Patients and Methods: The records of the Tumor Registry at the Naval Medical Center San Diego were reviewed for patients presenting with thyroid cancer between January 1, 1990, and December 31, 1999. The review included all patients undergoing partial or total thyroidectomy, and the operative techniques and complications were noted.
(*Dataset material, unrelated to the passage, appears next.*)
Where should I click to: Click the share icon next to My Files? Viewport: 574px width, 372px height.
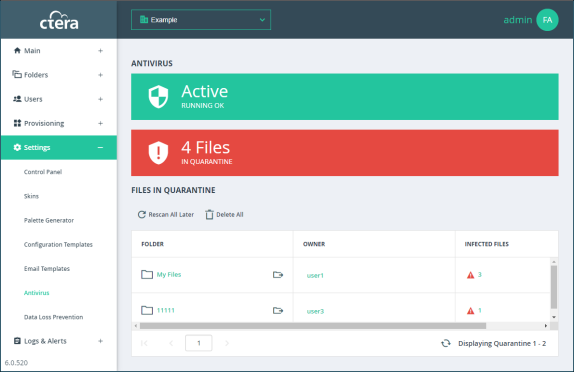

Results: Of the 178 patients who underwent thyroid cancer surgery in this period, charts were available for 136 (n = 87 HNS, n = 49 GS, 1 combined HNS/GS). There was no difference between the 2 services in terms of the percentage of patients undergoing lymph node sampling (P = 1.000), but each had different approaches to sampling techniques. Head and neck surgeons performed more total thyroidectomies (P < .001) and referred patients more frequently for postoperative radioiodine (P = .025); they resected 426 nodes in 32 patients (mean 13.3, median 6.5), of which 120 (28.2%) were positive. General surgeons resected 28 nodes in 11 patients (median 2.0, mean 2.6), of which 12 (42.8%) were positive (P = .009). Other variables were similar for services, including inpatient hospital days, estimated blood loss, number of patients with temporary hypoparathyroidism, and duration of hypocalcemia.
Conclusion: In this cohort, otolaryngologists/head and neck surgeons and general surgeons have a significantly different approach with respect to lymph node sampling in the surgical therapy of thyroid cancer. Outcomes appear independent of technique.